PASSAGE FOURNI:
______________________________

Les statisticiens le savent. Les chiffres sont comme des élastiques. On peut les étirer, les contracter, les interpréter de différentes manières et leur faire dire des choses parfois contradictoires. Souvent, parce qu'ils ont un intérêt à le faire, beaucoup avancent les chiffres statistiques comme étant la réalité. En vérité, ces statistiques n'en sont que le miroir, un prisme déformant selon la vision du monde de chacun. Elles ne représentent donc qu'un pan de la réalité plus complexe, beaucoup plus riche, qui ne peut en aucun cas être réduite à de simples chiffres et de simples pourcentages. Aux meilleurs des cas, les statistiques nous offrent des informations et des indications qu'il serait bon de prendre en compte sans en rester l'otage. Malheureusement, en politique (surtout en politique), il existe une fâcheuse tendance à maquiller la réalité et à utiliser les statistiques comme étant l'arbre, ou même la brindille qui cache la forêt. Il y a deux jours, la Banque Centrale de Tunisie a annoncé que les avoirs du pays en devises étrangères couvrent ses importations pour une période de 144 jours. Ce chiffre n'a jamais été atteint depuis la révolution. A la même période de l'année dernière, les avoirs en devises étrangères du pays ne couvraient que 71 jours d'importations.

______________________________

CONTENU DES DONNÉES:
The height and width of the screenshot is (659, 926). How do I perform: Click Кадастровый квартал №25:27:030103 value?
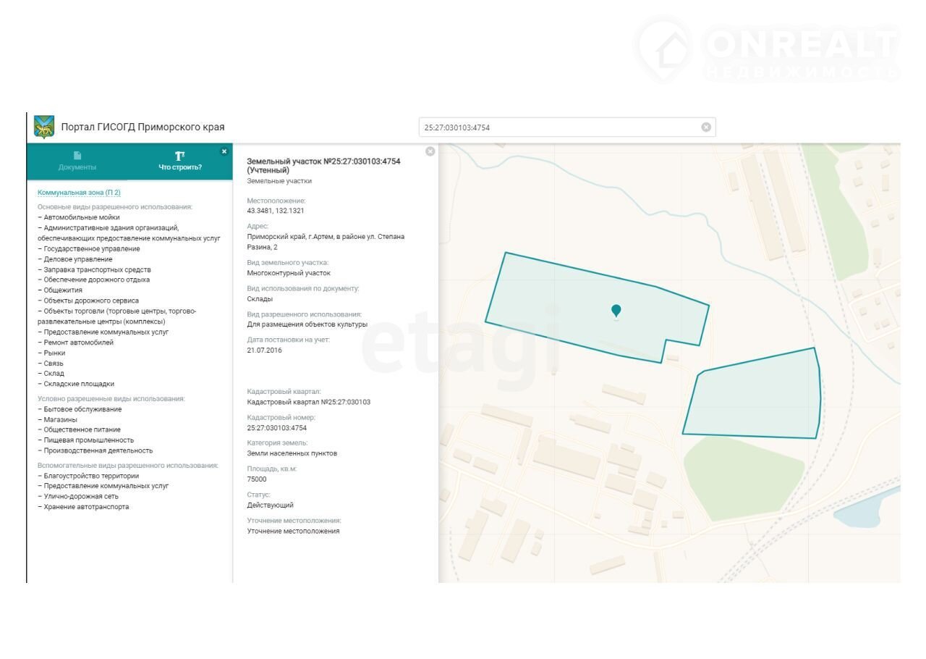coord(308,402)
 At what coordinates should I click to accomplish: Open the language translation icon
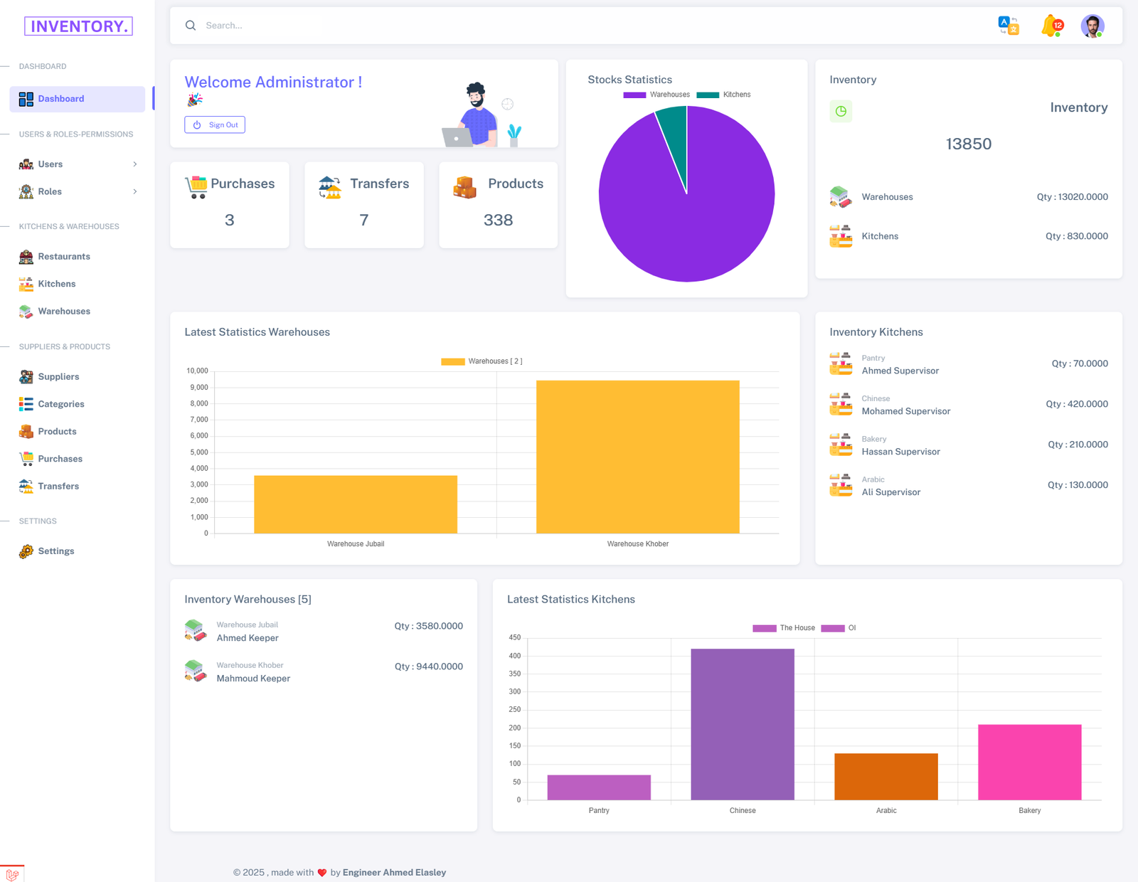(1008, 26)
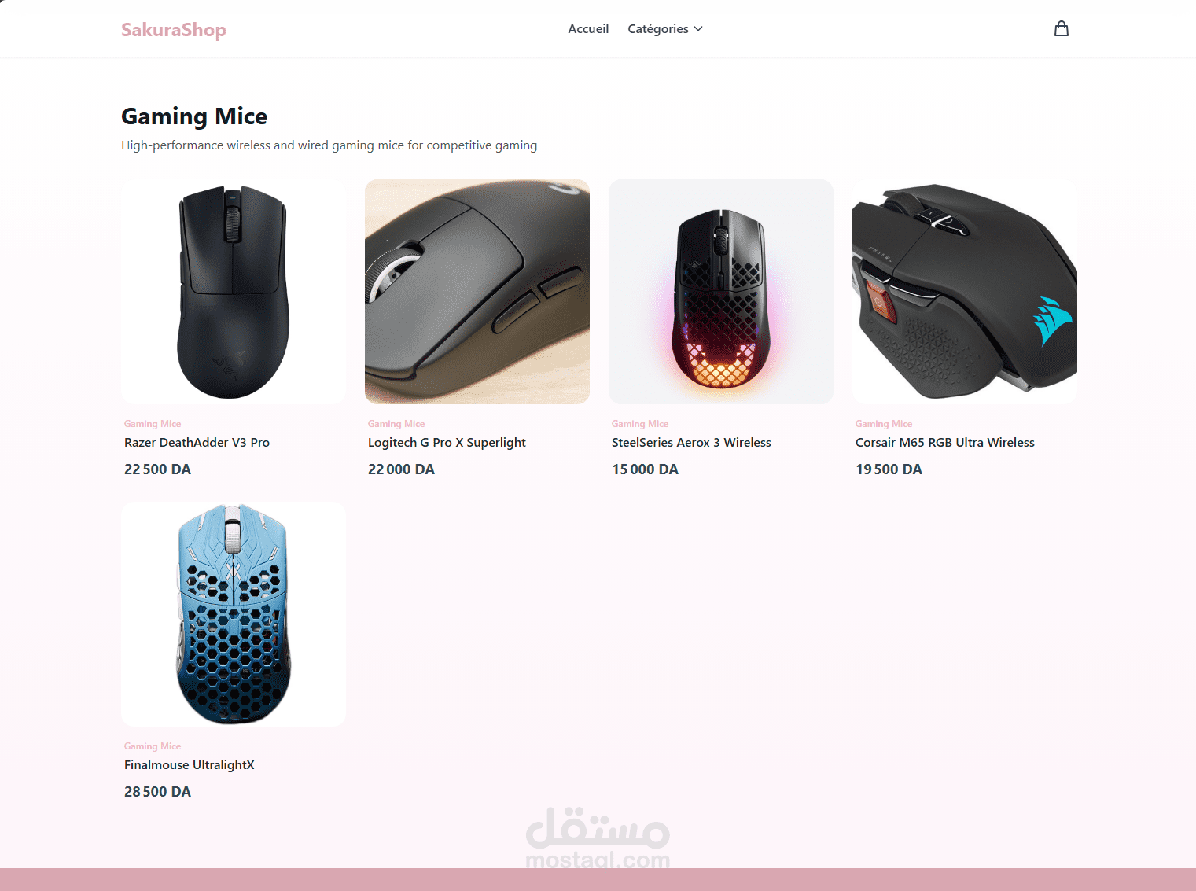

______________________________

TRAVAIL À RÉALISER:
D'après le passage fourni, combien de jours d'importations les avoirs en devises étrangères de la Tunisie couvraient-ils à la même période de l'année précédente ? La liste n'intervient en rien dans cet exercice.

RÉSULTAT DE L'EXERCICE:
Ils ne couvraient que 71 jours d'importations.